> _WHAT YOU ARE ASKED TO DO_: Could you return every record below exactly as it stands, leaving out the pictures?

> _PROVIDED DATA_:
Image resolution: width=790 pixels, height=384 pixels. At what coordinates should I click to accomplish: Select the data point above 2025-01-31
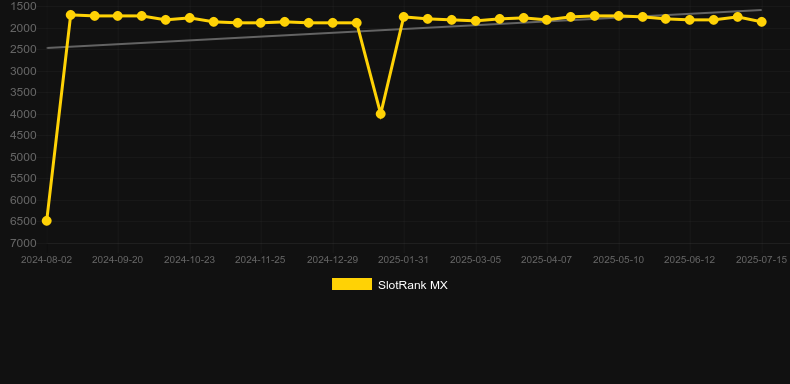404,17
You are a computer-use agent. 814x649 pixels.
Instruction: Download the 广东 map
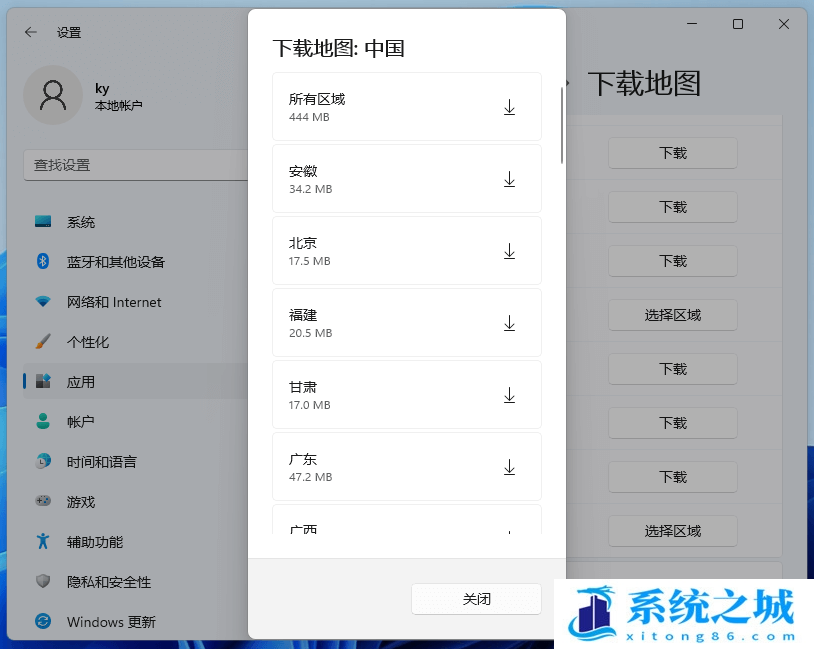click(509, 467)
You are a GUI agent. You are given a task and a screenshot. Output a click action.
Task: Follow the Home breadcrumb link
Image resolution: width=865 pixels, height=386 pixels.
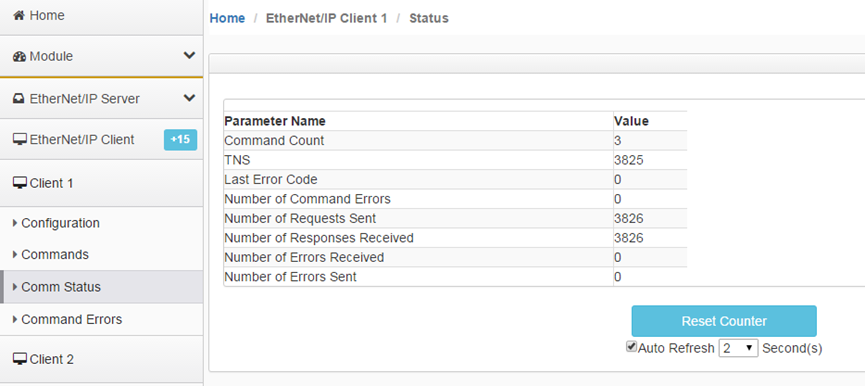coord(227,18)
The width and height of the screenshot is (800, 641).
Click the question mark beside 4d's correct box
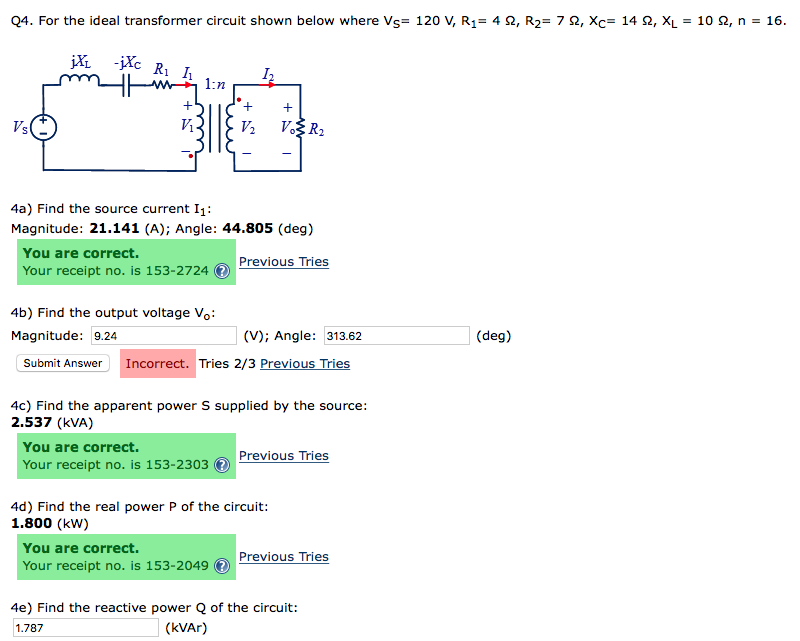[x=221, y=563]
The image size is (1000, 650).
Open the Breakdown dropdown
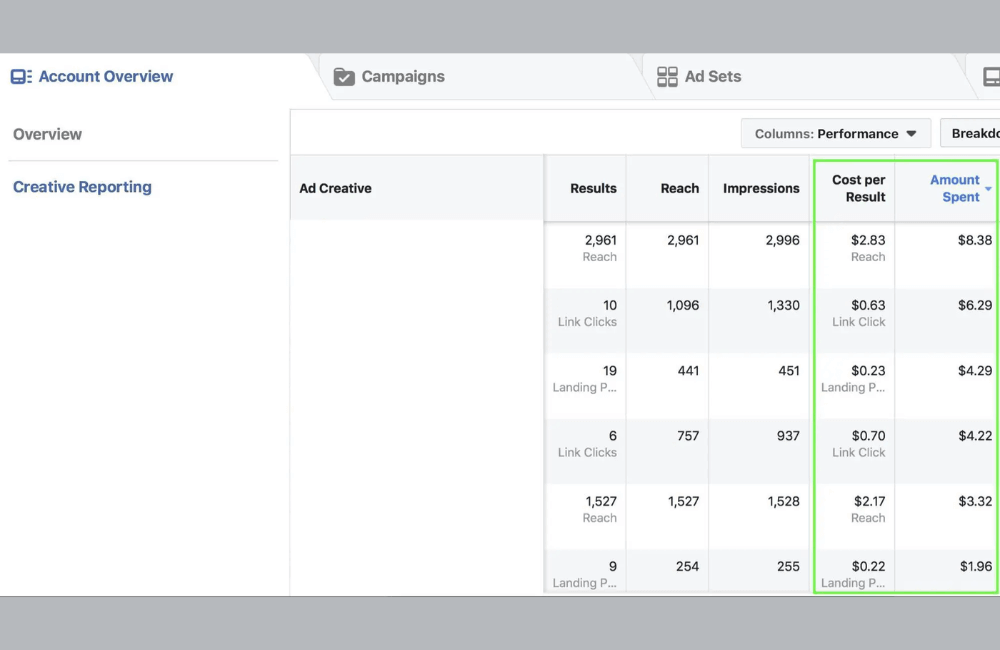(x=975, y=133)
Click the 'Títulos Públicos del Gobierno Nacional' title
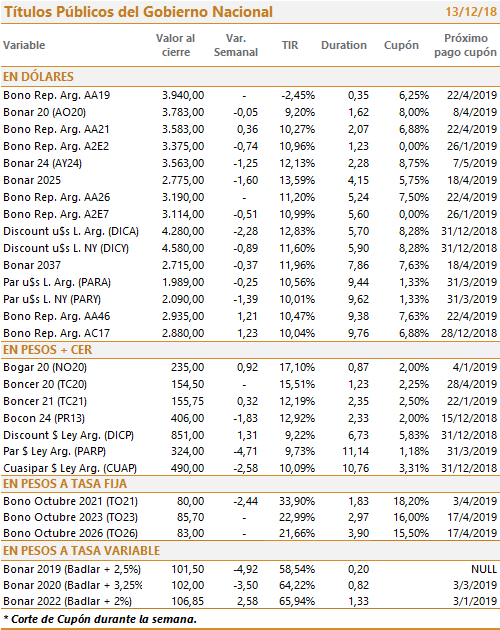 point(138,12)
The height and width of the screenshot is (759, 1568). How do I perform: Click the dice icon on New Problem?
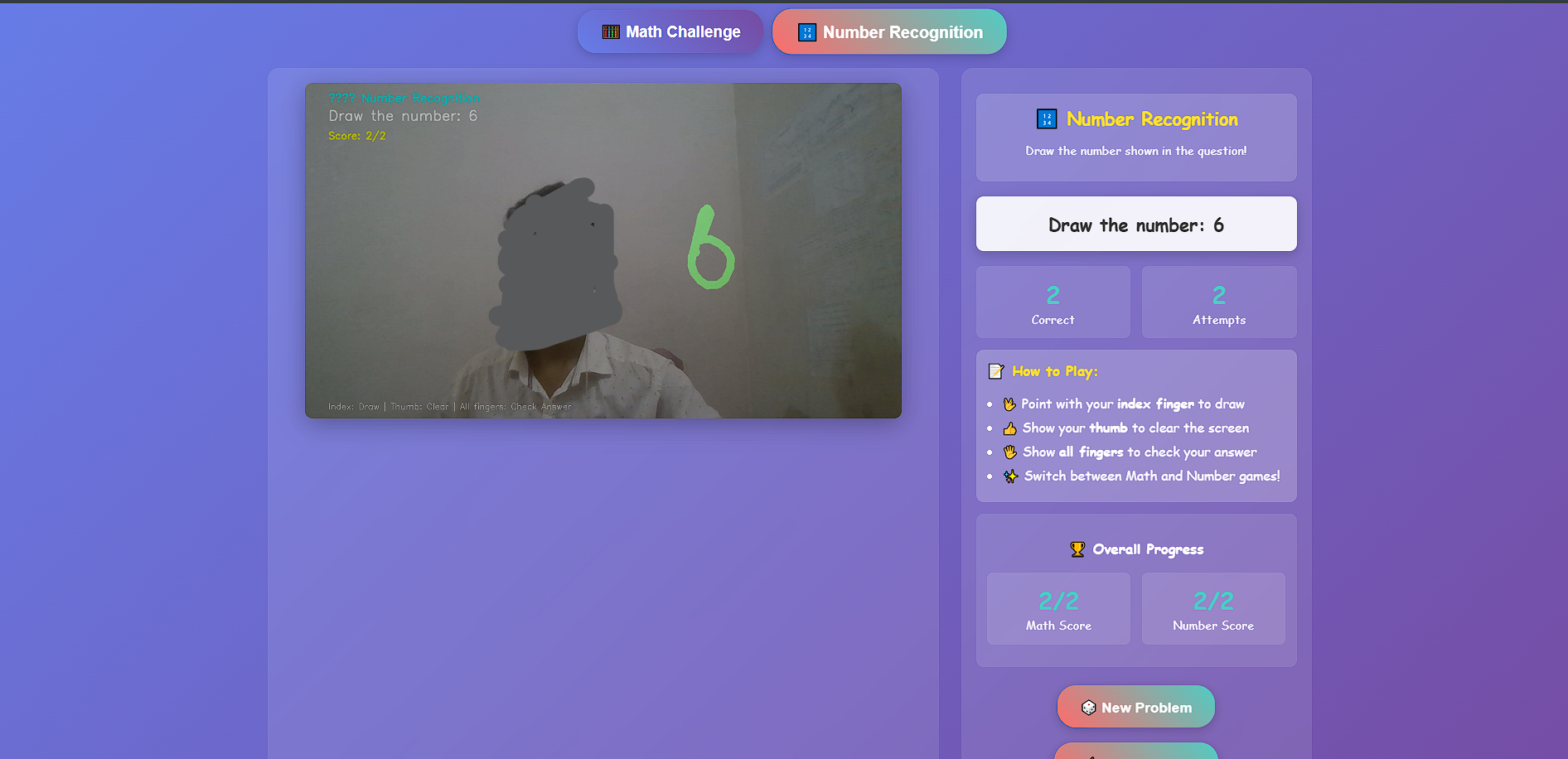[x=1088, y=708]
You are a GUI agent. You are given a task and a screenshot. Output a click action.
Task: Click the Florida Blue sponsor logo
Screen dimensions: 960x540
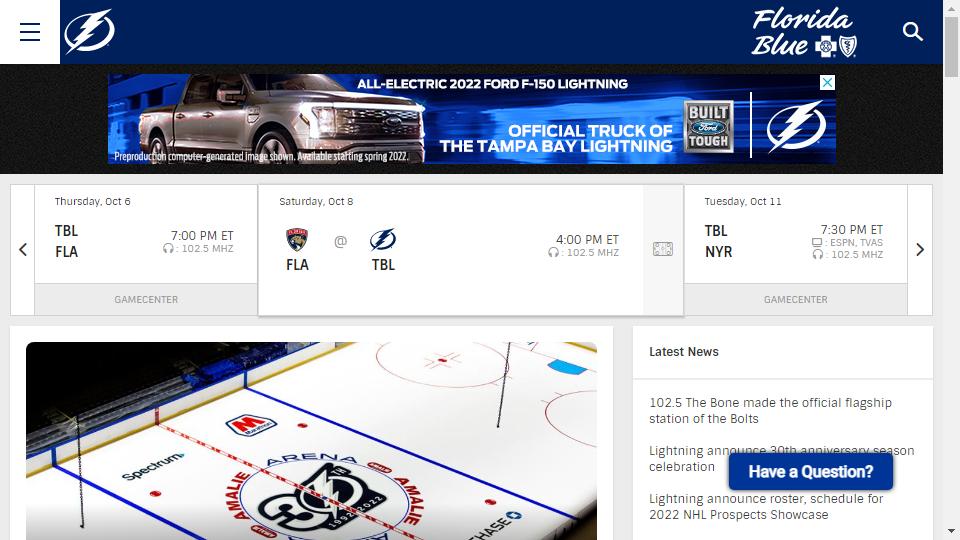[x=804, y=32]
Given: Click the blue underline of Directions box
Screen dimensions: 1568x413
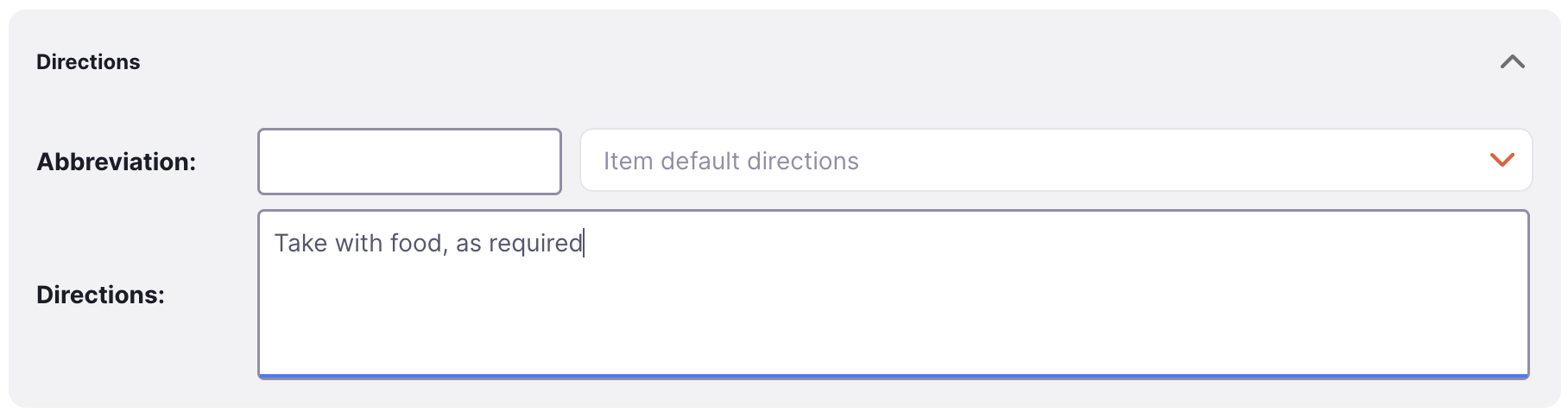Looking at the screenshot, I should coord(893,376).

> _RESULT OF THE TASK_:
Image resolution: width=790 pixels, height=384 pixels. At what coordinates should I click to accomplish: Select the data point above 2025-01-31
404,17
You are a computer-use agent. 814x649 pixels.
Instruction: Download the 广东 map
click(509, 467)
You are a GUI agent. You are given a task and a screenshot. Output a click action.
Task: Follow the Home breadcrumb link
Image resolution: width=865 pixels, height=386 pixels.
coord(227,18)
The width and height of the screenshot is (800, 641).
Click the question mark beside 4d's correct box
[x=221, y=563]
The image size is (1000, 650).
Open the Breakdown dropdown
(x=975, y=133)
Click the 'Títulos Públicos del Gobierno Nacional' title
 point(138,12)
The height and width of the screenshot is (759, 1568). How do I perform: Click the dice icon on New Problem?
[x=1088, y=708]
You are a GUI agent. You are given a task and a screenshot. Output a click action.
Task: Click the Florida Blue sponsor logo
Screen dimensions: 960x540
[x=804, y=32]
Given: Click the blue underline of Directions box
Screen dimensions: 1568x413
Looking at the screenshot, I should coord(893,376).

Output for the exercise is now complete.